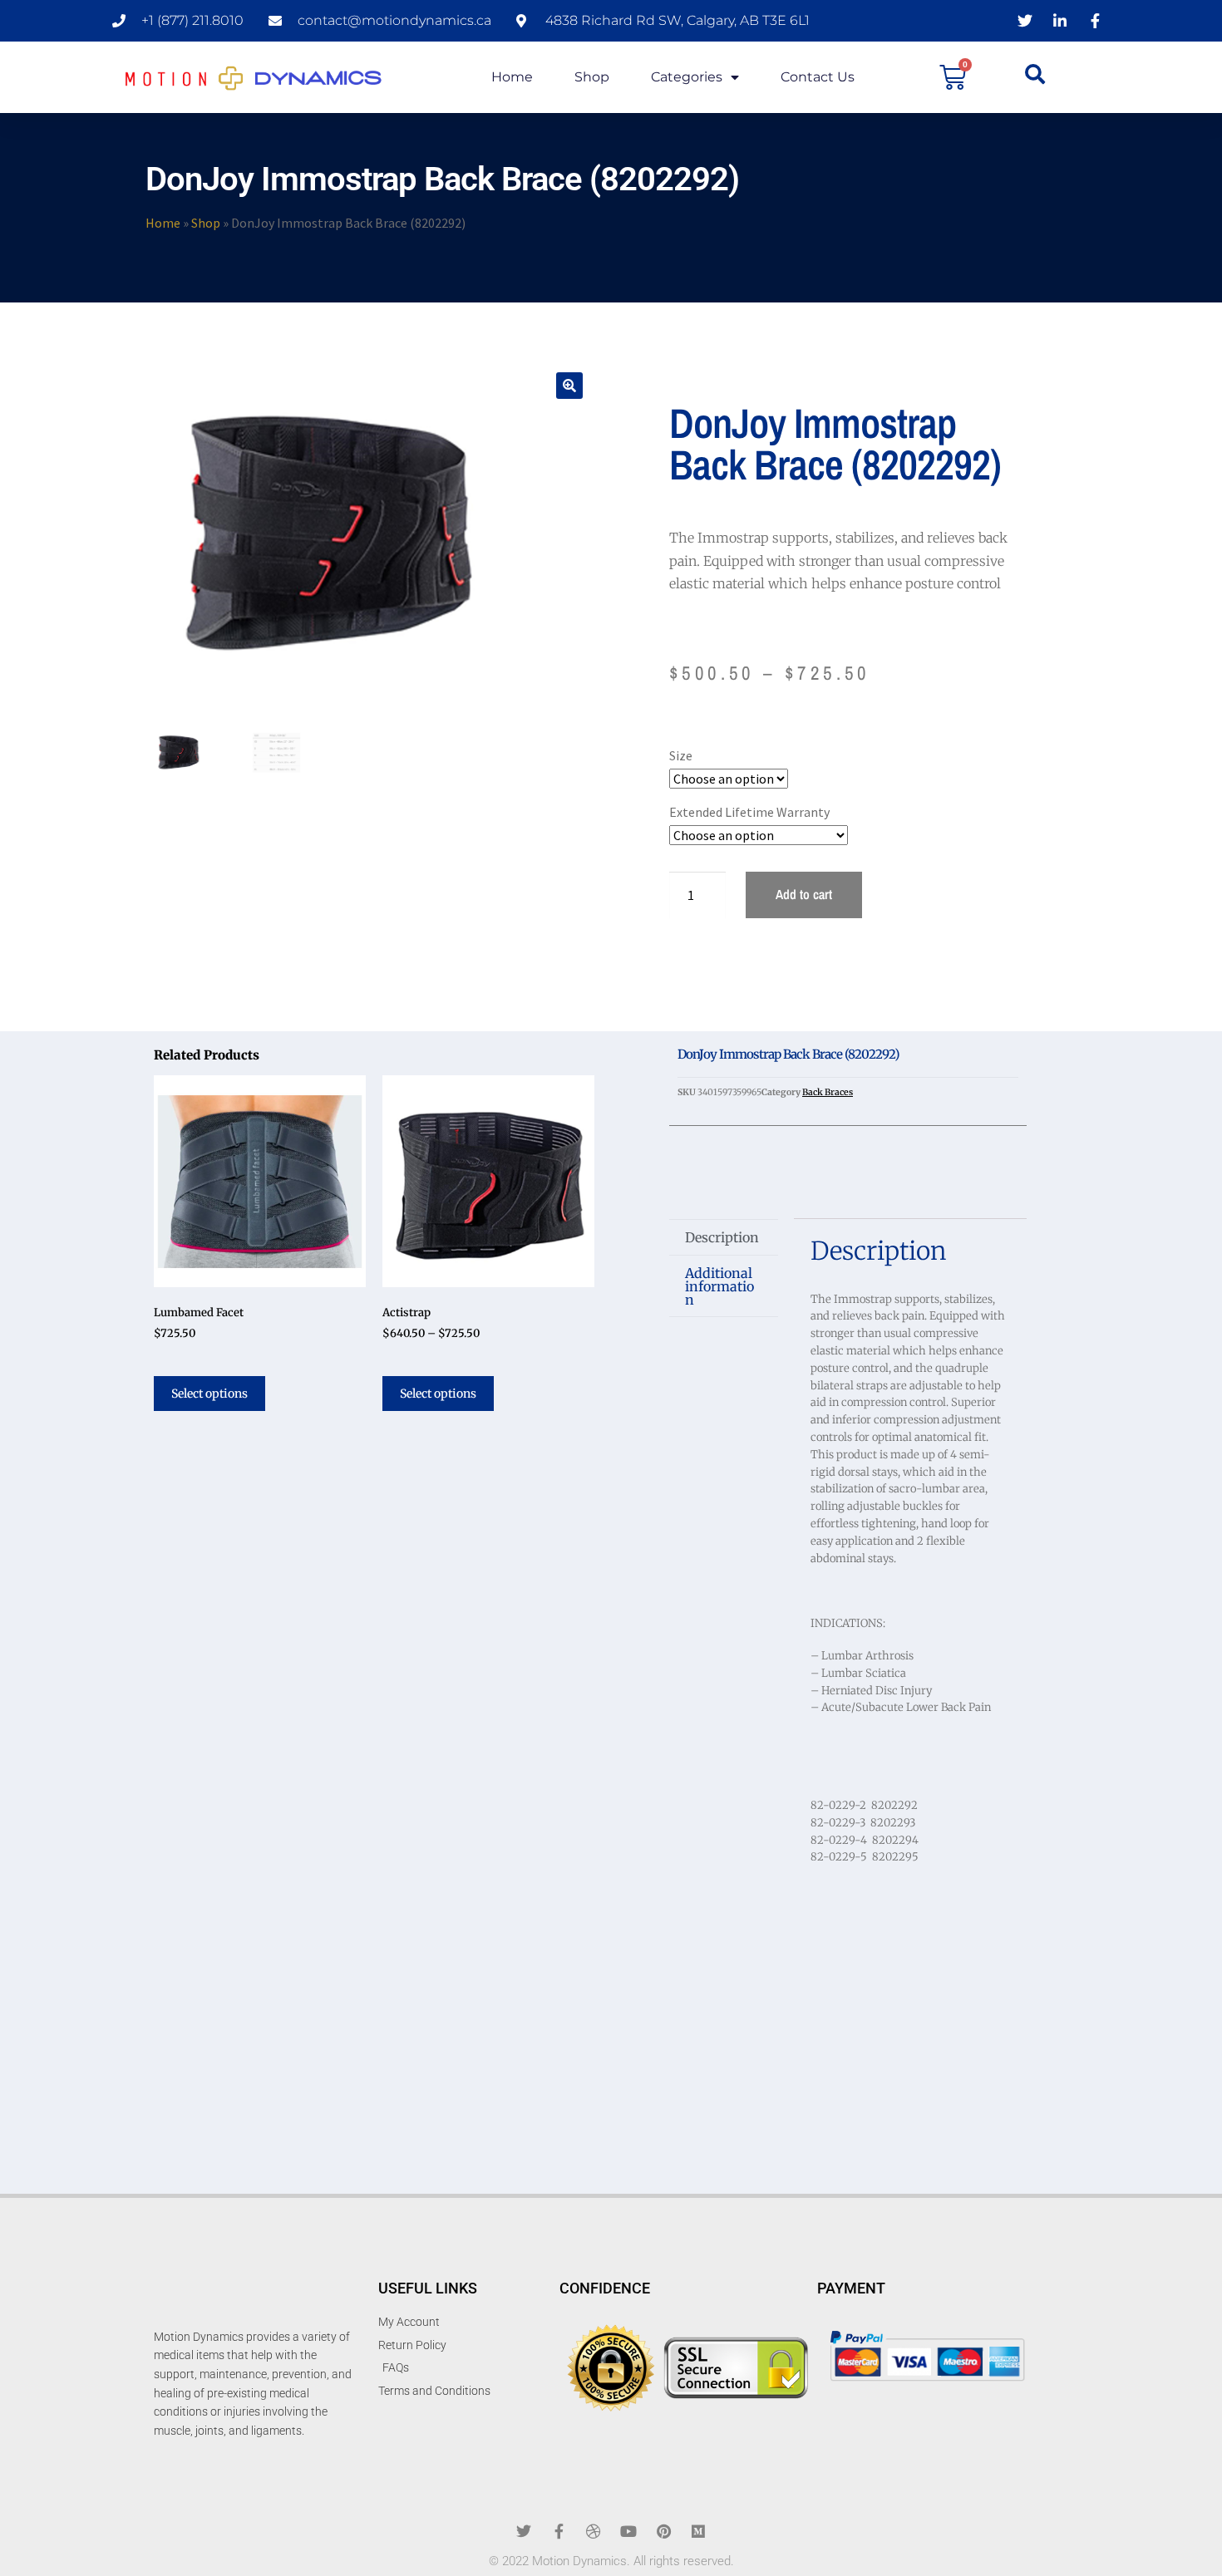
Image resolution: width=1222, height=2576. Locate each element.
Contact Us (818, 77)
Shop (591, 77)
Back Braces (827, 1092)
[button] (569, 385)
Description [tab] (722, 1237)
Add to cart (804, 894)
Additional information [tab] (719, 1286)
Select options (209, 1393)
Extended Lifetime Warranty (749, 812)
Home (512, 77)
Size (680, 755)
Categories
____
= Problem details =
Every line of the listing is to be repeated exactly, and the pictures are to be dropped.

= Response =
Image resolution: width=1222, height=2576. Locate each element.
Contact Us (818, 77)
Shop (591, 77)
Back Braces (827, 1092)
[button] (569, 385)
Description [tab] (722, 1237)
Add to cart (804, 894)
Additional information [tab] (719, 1286)
Select options (209, 1393)
Extended Lifetime Warranty (749, 812)
Home (512, 77)
Size (680, 755)
Categories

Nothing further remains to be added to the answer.